Create animation-rich HTML presentations from scratch or convert PPT/PPTX files into polished web slides.
Real-world examples
Live HTML demos for this skill — rendered directly in the page. 4 examples.
- 01
Fixed 16:9 keynote stage
Speaker-led deck with a 1920×1080 stage scaled uniformly to the viewport, letterboxing on phones, and one idea per slide.
- 02
Style discovery previews
Three distinctive single-slide aesthetic cards side by side — show-don’t-tell style discovery instead of abstract font pickers.
- 03
High-density reading deck
Async review slides with structured grids and annotations on the same fixed stage — denser content without reflowing for mobile.
- 04
Staggered slide entrance
One orchestrated load with animation-delay reveals, reduced-motion passthrough, and keyboard navigation between slides.
Skill markdown
# Frontend Slides
Create zero-dependency, animation-rich HTML presentations that run entirely in the browser.
## Core Principles
1. **Zero Dependencies** — Single HTML files with inline CSS/JS. No npm, no build tools.

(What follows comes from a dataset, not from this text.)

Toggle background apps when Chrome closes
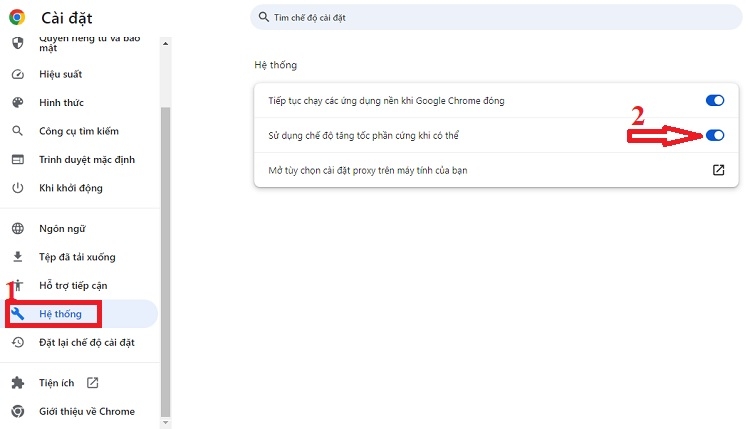750x429 pixels. pos(714,100)
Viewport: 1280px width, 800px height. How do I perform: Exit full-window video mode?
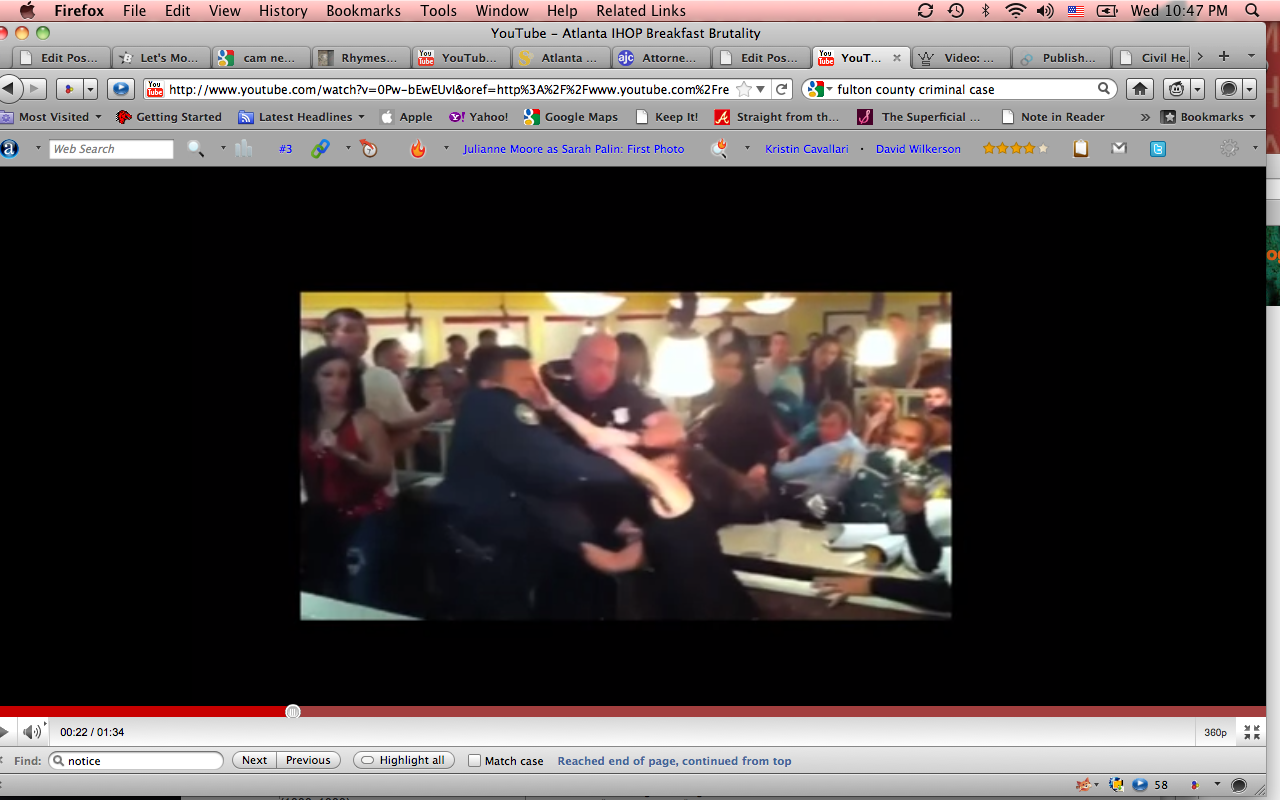pos(1251,732)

2. **Show, Don't Tell** — Generate visual previews, not abstract choices. People discover what they want by seeing it.
3. **Distinctive Design** — No generic "AI slop." Every presentation must feel custom-crafted.
4. **Progressive Disclosure** — Read lightweight style indexes first. For bold templates, use small preview cards for style previews and load the full `design.md` only after the user picks that template.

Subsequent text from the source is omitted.